Reviewing your own social media and blog content can give useful insight too; perhaps you can spot a couple of areas where conversations are already taking place or a consistently popular topic that could be expanded.

Similarly, reviewing which recent posts by your competitors and leaders in related areas are most popular is useful.

Don't neglect your own internal resources either: talk to customer service or sales reps who might be able to suggest common questions or problems that customers look to your product or service to solve.

Use this to narrow down some general topics and the specific questions you will ask your users.

Choose your platform and format

Now you have an idea of the topics you're going to cover, it's time to see which platforms and formats are best suited to your sector and users.
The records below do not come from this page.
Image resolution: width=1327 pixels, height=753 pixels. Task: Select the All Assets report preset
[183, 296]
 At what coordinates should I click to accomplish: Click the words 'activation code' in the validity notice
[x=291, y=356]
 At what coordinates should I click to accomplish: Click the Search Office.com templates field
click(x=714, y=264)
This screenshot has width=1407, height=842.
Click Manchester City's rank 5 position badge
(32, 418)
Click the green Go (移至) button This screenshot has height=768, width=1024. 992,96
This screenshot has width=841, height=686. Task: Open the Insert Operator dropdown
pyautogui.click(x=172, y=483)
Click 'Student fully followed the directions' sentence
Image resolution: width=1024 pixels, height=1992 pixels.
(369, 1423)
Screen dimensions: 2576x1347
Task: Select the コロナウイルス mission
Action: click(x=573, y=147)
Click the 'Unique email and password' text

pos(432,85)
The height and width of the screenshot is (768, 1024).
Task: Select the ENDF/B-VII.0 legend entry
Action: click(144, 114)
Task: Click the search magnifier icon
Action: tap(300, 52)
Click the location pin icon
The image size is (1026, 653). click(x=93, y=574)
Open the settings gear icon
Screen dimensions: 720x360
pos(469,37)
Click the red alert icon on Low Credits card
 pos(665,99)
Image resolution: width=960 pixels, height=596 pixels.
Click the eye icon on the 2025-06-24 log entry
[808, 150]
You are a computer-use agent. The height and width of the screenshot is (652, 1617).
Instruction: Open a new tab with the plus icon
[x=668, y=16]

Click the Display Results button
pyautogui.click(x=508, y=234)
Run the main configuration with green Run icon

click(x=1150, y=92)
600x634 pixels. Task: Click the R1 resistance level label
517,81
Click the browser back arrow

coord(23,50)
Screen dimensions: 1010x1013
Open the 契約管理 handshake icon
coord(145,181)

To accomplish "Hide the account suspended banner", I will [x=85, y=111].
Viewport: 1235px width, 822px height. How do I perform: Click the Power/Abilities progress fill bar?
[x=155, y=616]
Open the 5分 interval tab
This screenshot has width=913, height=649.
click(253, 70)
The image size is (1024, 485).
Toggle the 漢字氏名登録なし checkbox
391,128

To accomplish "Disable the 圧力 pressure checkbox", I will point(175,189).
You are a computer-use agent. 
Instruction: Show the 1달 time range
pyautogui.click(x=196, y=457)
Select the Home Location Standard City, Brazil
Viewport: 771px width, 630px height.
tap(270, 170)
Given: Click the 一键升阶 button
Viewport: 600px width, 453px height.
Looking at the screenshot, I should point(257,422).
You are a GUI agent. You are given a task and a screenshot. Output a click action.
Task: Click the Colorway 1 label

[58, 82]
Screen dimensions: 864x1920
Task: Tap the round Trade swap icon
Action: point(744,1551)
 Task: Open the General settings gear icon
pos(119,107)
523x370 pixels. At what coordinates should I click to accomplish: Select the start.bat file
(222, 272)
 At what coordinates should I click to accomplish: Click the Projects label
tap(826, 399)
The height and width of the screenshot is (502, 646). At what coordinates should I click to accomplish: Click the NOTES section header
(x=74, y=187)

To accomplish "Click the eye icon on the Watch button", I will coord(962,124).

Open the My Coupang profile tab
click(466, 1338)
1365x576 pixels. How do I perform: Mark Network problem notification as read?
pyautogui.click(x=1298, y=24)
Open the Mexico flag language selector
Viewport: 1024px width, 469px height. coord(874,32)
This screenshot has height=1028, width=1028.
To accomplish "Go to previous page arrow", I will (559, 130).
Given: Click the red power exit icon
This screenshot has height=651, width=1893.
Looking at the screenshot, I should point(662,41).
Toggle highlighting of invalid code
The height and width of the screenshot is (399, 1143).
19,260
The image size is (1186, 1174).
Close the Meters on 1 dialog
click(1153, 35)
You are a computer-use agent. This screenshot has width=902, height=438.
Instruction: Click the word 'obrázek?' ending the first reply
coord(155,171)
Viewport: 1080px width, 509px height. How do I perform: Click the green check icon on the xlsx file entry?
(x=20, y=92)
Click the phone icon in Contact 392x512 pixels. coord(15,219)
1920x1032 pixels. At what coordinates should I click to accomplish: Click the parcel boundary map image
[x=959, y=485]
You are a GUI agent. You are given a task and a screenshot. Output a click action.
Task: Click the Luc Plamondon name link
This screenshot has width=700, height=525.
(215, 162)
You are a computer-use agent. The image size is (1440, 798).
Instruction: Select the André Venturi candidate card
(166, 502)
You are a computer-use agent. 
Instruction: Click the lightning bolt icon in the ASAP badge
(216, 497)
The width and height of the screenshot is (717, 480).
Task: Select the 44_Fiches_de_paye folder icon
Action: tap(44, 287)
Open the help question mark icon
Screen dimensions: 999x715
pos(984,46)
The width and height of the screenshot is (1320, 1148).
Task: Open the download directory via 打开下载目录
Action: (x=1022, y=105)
Do you go for written, visual or video content? It should depend on what type of content you're looking for and who your audience is. For example, if you're asking people to share a humorous anecdote then a short written snippet is going to work best, whereas a photo might be more appropriate for something fashion focused.

Remember to keep in mind that the more complex it is for people to contribute, the more incentive people might need to do so. For some particularly demanding user-generated content, like videos or creating Pinterest boards, you may want to format it as a competition.

You can use different platforms for collecting and curating user-generated content, for example asking for users to submit tips on Facebook or hashtag a photo on Instagram, and then share this content on your company's blog. Sometimes you may be able to use third party websites and communities to gather content, but if you do so ensure that you're not breaking any guidelines.

Ideally you want to target the most engaged sector of your audience, although sometimes a certain amount of experimentation is needed to refine exactly how and when you approach your audience.

Do make it very clear that you will feature the top content on your blog and social channels too.

User-generated content still needs to be compliant with general and subject-specific advertising guidelines. This doesn't mean that a company operating in an area such as finance, which is compliance-heavy, can't use this tactic.

It just means that the campaign needs to be adapted, for instance concentrating on user's experiences of related subjects rather than investing tips or reasons to choose a financial or insurance product. This often compels focus to areas that are more engaging to those at the top of the marketing funnel too.

Enjoy and engage

Viewing and curating user-generated responses is always fascinating – but remember to take time to engage with all your replies. Monitoring and responding regularly gives you the chance to spark those conversations that build brand advocates.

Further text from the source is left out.